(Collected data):
= Beginning of Section =

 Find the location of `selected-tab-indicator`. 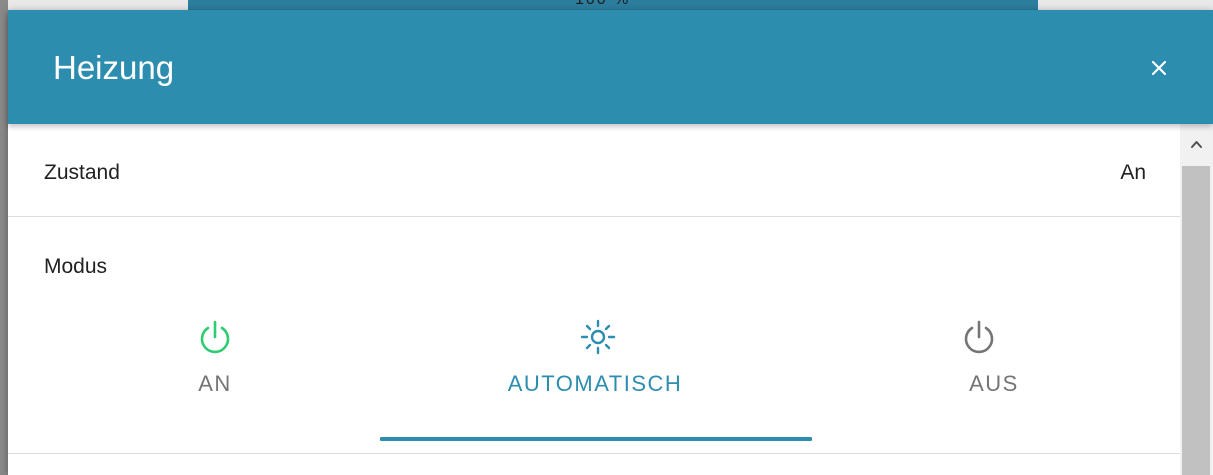

selected-tab-indicator is located at coordinates (596, 439).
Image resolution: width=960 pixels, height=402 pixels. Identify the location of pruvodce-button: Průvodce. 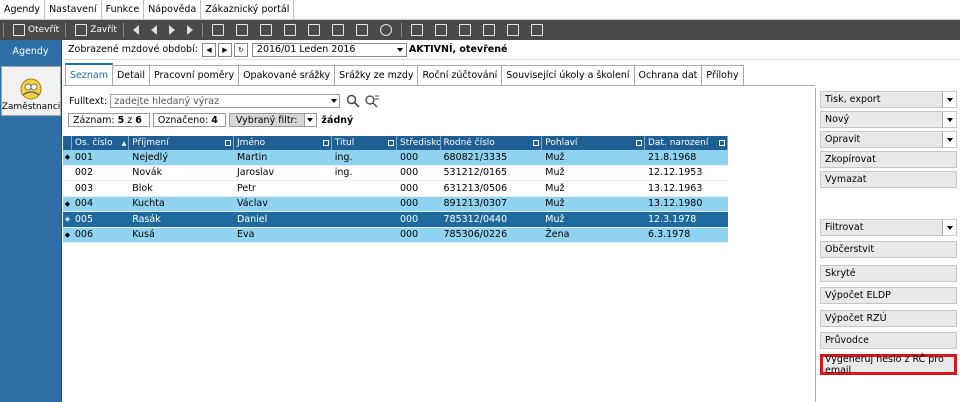
(888, 340).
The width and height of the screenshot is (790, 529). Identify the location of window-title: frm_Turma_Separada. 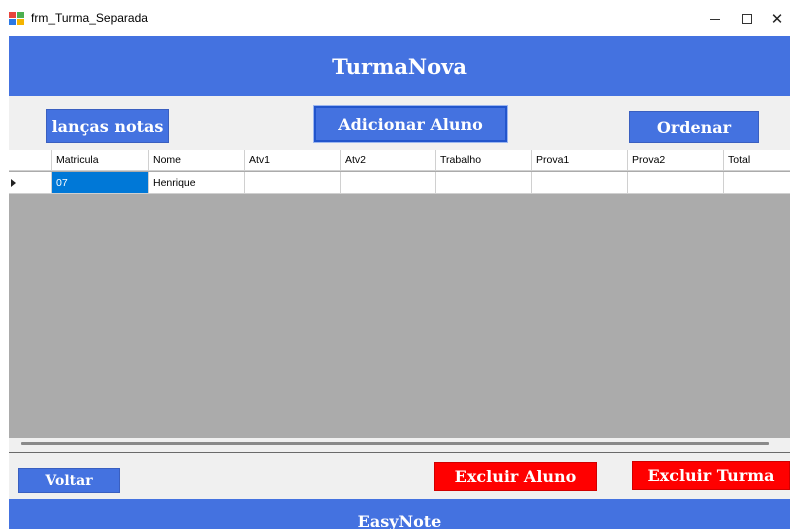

= End of Section =

(Exercise requirements): Reproduce every one of the entries above word for word, leaving out the pictures.

(Your solution):
 Find the location of `selected-tab-indicator`. 

selected-tab-indicator is located at coordinates (596, 439).
Image resolution: width=960 pixels, height=402 pixels. Identify the location of pruvodce-button: Průvodce. 
(888, 340).
The width and height of the screenshot is (790, 529). Identify the location of window-title: frm_Turma_Separada. 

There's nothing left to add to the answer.